**Task to complete:** Copy out, word for word, the lines of the entries that begin with the line containing "Given: Move selected row down with arrow" and end with the line containing "Action: (x=21, y=18)", including both.

**Data shown:**

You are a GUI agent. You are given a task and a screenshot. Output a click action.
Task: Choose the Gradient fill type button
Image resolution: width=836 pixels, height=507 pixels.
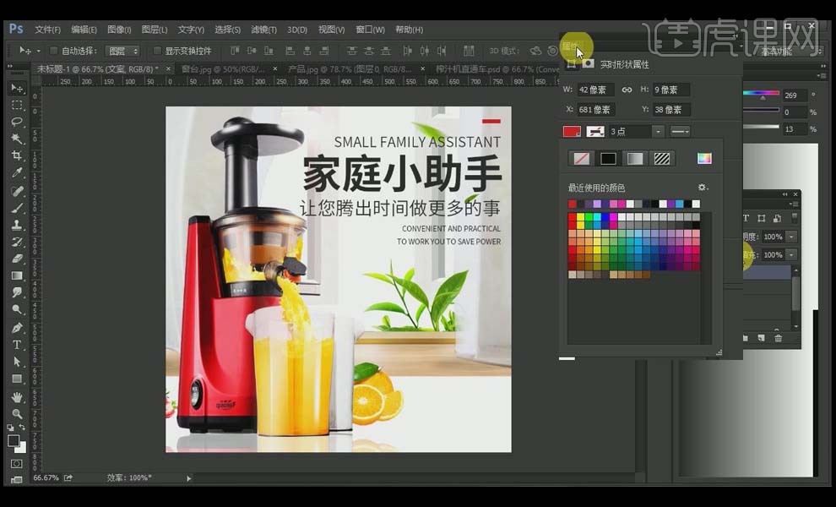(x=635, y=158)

---

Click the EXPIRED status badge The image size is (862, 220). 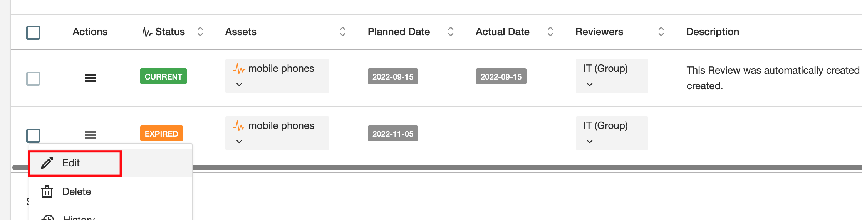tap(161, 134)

...

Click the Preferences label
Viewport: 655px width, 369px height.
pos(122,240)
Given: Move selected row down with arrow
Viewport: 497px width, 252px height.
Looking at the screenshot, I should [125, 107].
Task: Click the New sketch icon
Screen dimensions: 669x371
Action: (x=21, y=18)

**Solution for this problem:**
Given: Move selected row down with arrow
Viewport: 497px width, 252px height.
Looking at the screenshot, I should [125, 107].
Task: Click the New sketch icon
Screen dimensions: 669x371
Action: (x=21, y=18)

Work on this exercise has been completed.